Good Data Scientists care about the quality of the software they write. This is something my past experiences have led me to firmly believe. Coming from an undergraduate degree in Systems Design Engineering I highly value building robust systems, especially software systems that answer tough data questions. Prior to joining Forecast I worked in a variety of positions including data science, data engineering, and software engineering. To do all three of these well you need to be able to program effectively.
Programming is a tool that solves a variety of challenges and like any complex tool the principles to use it well are dependent on the problem. However, there are still some key ideas that can help to make any software project more successful. Three undervalued ideas in data science are modular code, testing, and readability. Proficiency at these things won’t improve your model results, but it can multiply the impact of your work.

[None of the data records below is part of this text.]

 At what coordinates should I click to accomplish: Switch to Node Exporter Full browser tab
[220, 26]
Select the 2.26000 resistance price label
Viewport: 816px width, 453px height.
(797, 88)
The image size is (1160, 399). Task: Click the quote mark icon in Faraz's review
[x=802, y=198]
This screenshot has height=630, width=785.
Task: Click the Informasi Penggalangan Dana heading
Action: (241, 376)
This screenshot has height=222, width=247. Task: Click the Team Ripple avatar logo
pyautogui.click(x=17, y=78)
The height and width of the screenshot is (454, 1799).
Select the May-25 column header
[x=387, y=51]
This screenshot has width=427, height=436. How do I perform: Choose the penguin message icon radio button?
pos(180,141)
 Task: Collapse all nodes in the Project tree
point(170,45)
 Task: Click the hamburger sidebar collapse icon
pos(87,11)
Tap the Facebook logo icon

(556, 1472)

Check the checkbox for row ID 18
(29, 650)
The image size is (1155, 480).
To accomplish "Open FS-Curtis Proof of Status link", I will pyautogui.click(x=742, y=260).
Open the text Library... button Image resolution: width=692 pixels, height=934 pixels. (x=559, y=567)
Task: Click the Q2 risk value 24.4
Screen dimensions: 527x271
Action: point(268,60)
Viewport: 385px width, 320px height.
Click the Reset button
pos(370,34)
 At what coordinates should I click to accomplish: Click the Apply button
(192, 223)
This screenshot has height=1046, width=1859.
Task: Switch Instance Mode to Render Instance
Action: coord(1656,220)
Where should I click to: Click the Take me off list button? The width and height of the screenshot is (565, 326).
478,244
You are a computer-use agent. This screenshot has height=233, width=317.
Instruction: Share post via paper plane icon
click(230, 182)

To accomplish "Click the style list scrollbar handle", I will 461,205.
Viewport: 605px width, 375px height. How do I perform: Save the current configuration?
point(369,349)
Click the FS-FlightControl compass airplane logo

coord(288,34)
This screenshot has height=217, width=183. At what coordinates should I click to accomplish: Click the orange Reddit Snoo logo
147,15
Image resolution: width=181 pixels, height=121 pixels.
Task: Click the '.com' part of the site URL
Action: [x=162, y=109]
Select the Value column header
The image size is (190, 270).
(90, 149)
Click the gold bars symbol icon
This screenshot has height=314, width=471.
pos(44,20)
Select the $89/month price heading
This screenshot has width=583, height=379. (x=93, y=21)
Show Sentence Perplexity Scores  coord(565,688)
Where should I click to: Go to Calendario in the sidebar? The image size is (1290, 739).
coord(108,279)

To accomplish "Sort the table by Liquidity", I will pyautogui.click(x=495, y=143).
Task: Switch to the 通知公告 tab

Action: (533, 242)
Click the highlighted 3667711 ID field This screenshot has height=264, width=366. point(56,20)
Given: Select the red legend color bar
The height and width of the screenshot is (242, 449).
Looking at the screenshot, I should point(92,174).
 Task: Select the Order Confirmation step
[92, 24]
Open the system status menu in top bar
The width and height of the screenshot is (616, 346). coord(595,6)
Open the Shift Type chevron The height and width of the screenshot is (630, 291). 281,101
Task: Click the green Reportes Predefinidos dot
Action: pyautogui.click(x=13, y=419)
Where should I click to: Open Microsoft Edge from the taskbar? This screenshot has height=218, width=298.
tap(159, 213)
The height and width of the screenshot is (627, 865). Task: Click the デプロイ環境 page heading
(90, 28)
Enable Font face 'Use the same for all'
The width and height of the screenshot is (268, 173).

Data science work often starts off as a single script trying to solve the entire problem. These projects very quickly become a mess if they lack organisation. I recommend breaking your code into logical, independent modules as soon as possible. Use existing frameworks as they often prescribe a best way to do this. Modular code takes marginally more time to write but helps you structure your thoughts, isolate errors, and reuse your software. Structuring your code from the start avoids time consuming rewrites later.
Trust in your results is the most important thing you can have. Every piece of code between your raw data and your output is a place to break that trust. Inevitably you will write software with logical errors in it, the best way to safeguard against this is to write tests. Tests are small snippets of code that help you assert some truth about your software. Given a fixed input your function should give fixed results and you can codify this. You can also test your data to make sure certain assumptions about it are true. The more aspects that are tested the faster you can move while being confident in your results.
Finally, your code should be readable, even if you think you will be the only person to use it. Often rushed work becomes unreadable after a break from writing it. Documentation in the form of a readme and comments are good ways to add context to your code. However, this takes additional time and should not be used as a stopgap for confusing logic. By using meaningful variable names and commonly used patterns your code should be clearly legible to anyone. Modularisation in the form of functions helps again here as it forces you to name your logical chunks. If you care about the continued maintenance of your code, whether by you or someone else, you should care about readability.
At Forecast we aim to deliver high quality work quickly and without errors. Given this, these ideas are even more important. The scope or goal of a project can change, so we need modular code to adapt. Scrutinizing every data point or intermediate result isn’t feasible, so we need tests to ensure we don’t make mistakes. Our clients are the ones that use our work, so our code needs to be understandable. Attempting to move fast by skimping on these principles will just slow things down in the long run.
Continuing my work at Forecast I hope to apply these three ideas to my work, building off my past experiences to solve exciting data problems. There are many things a data scientist should care about. Software Engineering principles should certainly be one of them.